That famous quote applies to the many marketers who default to last-click attribution, even with its well-documented failure to take the entire customer journey into consideration.

During ClickZ’s latest Masterclass on paid search optimization, in association with Fospha and Kenshoo, we surveyed 800 marketers on their greatest challenges. 36% cited maximizing return on their advertising spend, while an additional 24% consider “accurately attributing value to each marketing channel” to be their biggest struggle.

From this, it’s clear that marketers want to go beyond last-click and adopt a more effective attribution model. But faced with more channels, more data and more opportunities to experiment than ever before, they don’t always know how to go about implementing one.

Here are four takeaways from the webinar:

1. Understanding the problem

The fact that marketers struggle with measurement isn’t surprising, given how many different channels and devices go into the path to purchase. “Increasingly, expensive marketing decisions are based on more limited windows into the customer journey,” says Sam Carter, Sales and Marketing Director at multi-touch attribution specialist Fospha.

True marketing effectiveness requires integrating as much consumer data as possible to create a single user profile. A multi-touch attribution model assigns value to every touchpoint, eliminating the notion that the last thing someone clicked on is the catalyst for conversion. This often results in marketers having inaccurate perceptions of their best-performing keywords.

2. Starting small

To implement full-scale optimization overnight is an impossible task. Carter recommends starting with a few key foundational data sets, such as paid search cost data and revenue data from your Customer Relationship Management (CRM) platform.

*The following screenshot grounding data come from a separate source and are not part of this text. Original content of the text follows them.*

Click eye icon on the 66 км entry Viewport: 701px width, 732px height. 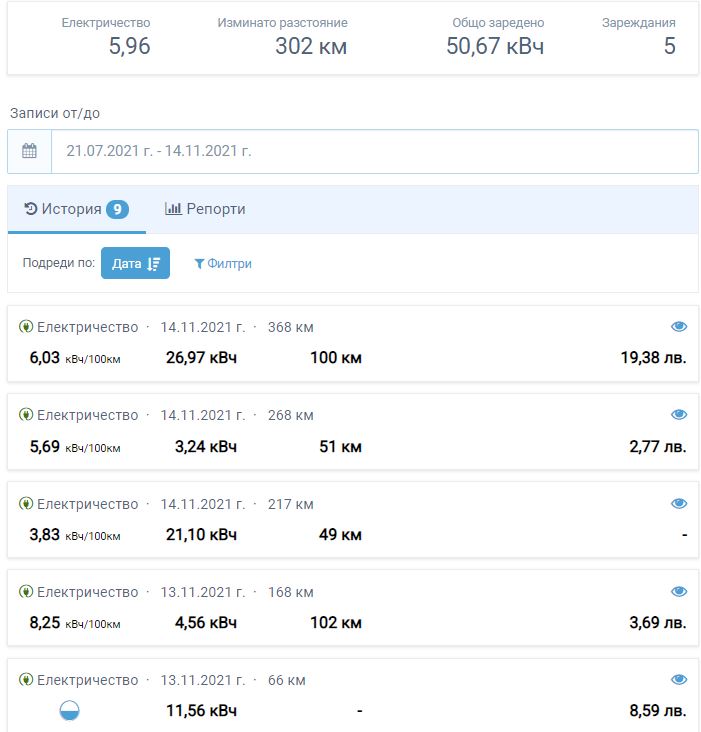pos(679,680)

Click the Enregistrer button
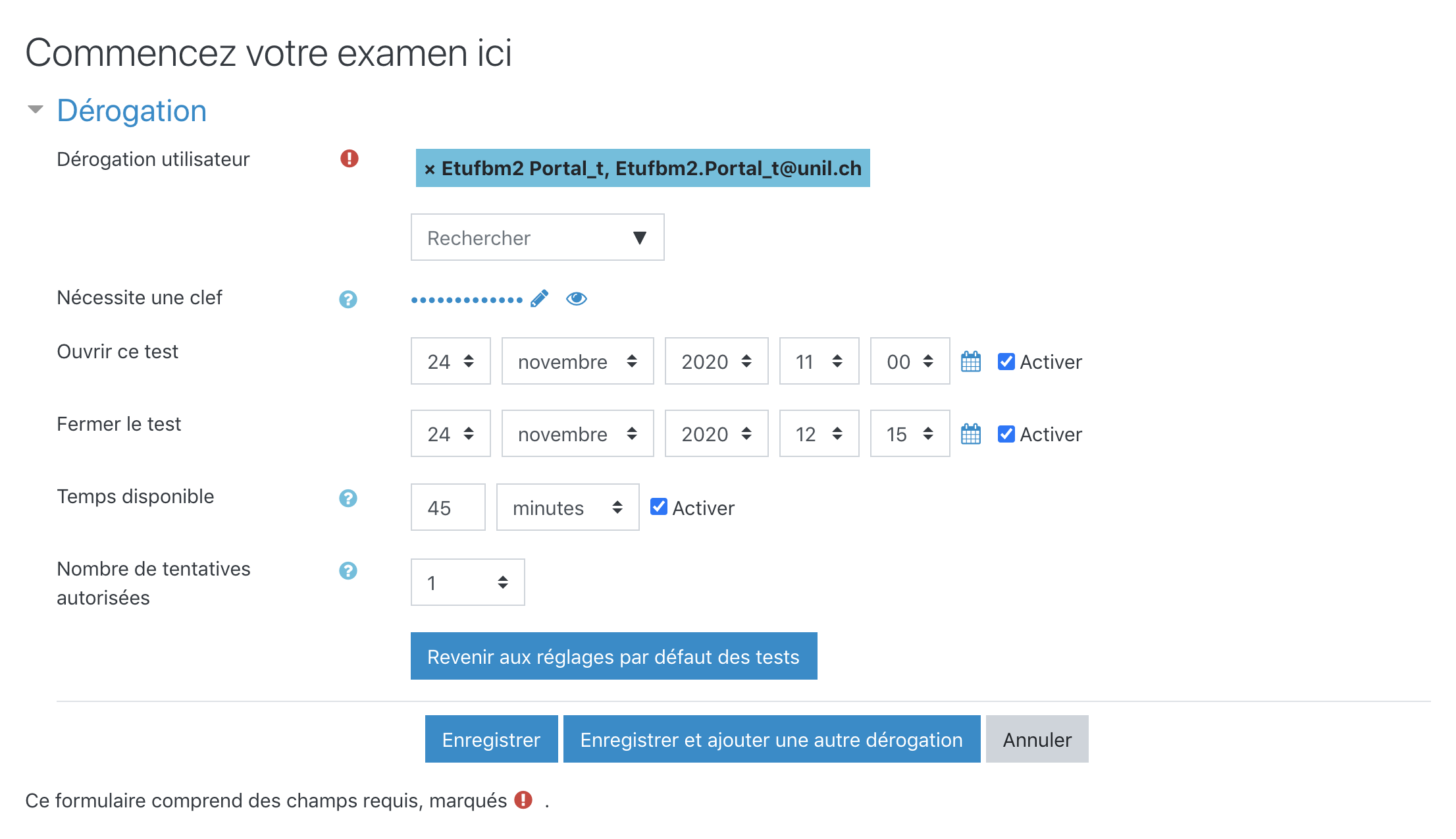[491, 740]
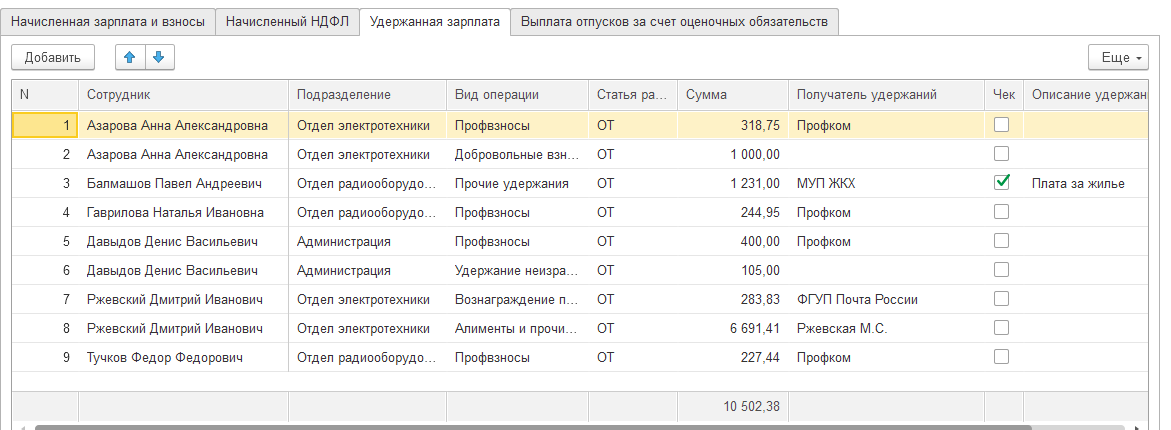Image resolution: width=1171 pixels, height=430 pixels.
Task: Open Начисленная зарплата и взносы tab
Action: click(108, 21)
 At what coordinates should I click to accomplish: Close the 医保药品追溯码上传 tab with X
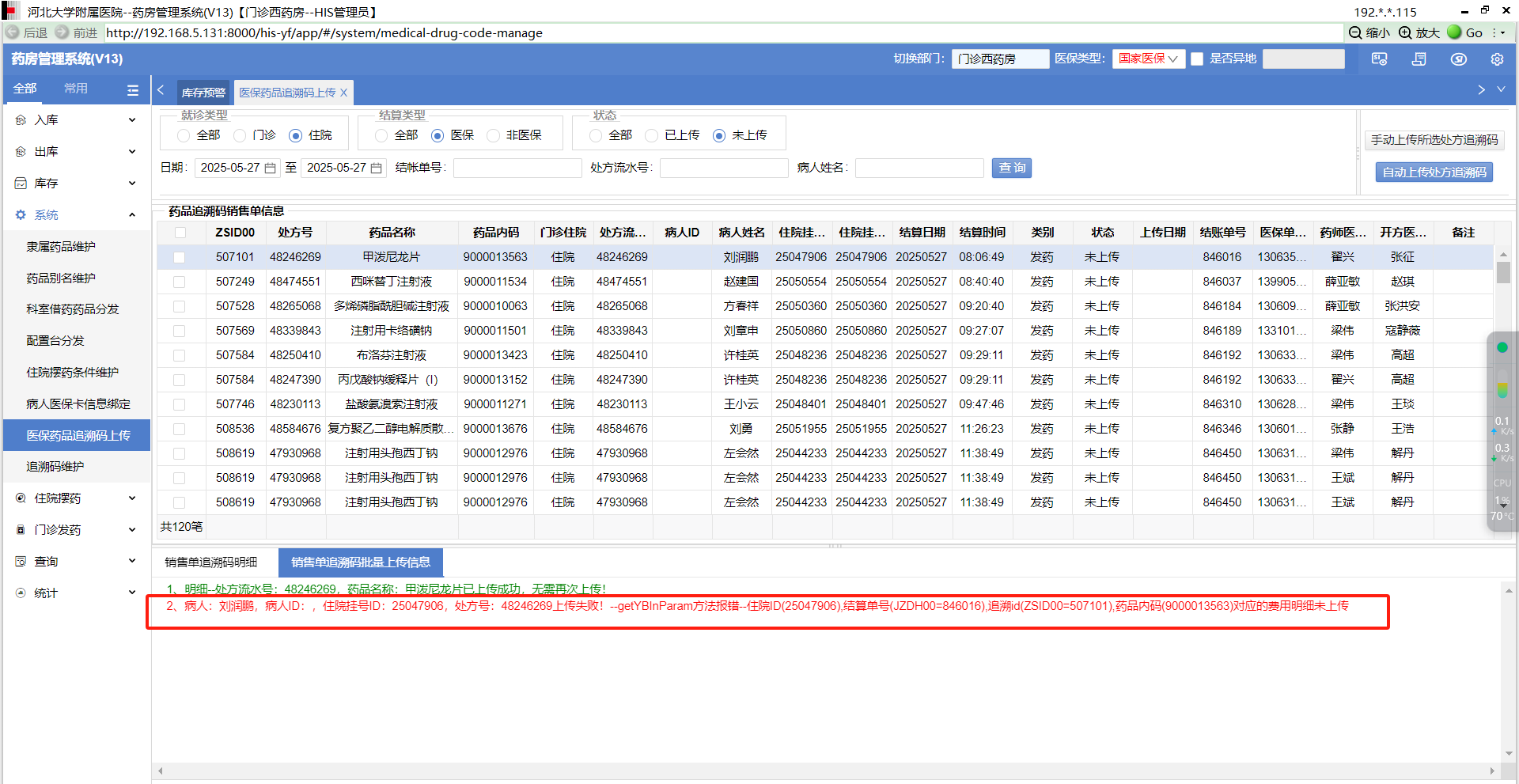click(x=344, y=93)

“When the cost is tied to a visit or conversion, you’re able to shine a light on costly keywords that aren’t playing any role in conversions,” says Carter, adding that this method saved Procter & Gamble $140 million in a single quarter (without any reduction in growth rate).

3. Combining complementary platforms

Once you’re comfortable with your understanding of the role keywords play in each step of the customer journey, it’s helpful to take your data and “let it breathe” by utilizing another tool, such as a bid management platform that’s more focused on optimizing paid search campaigns.

Using technologies in tandem can help improve accuracy, something of significant importance to 64.5% of our webinar attendees.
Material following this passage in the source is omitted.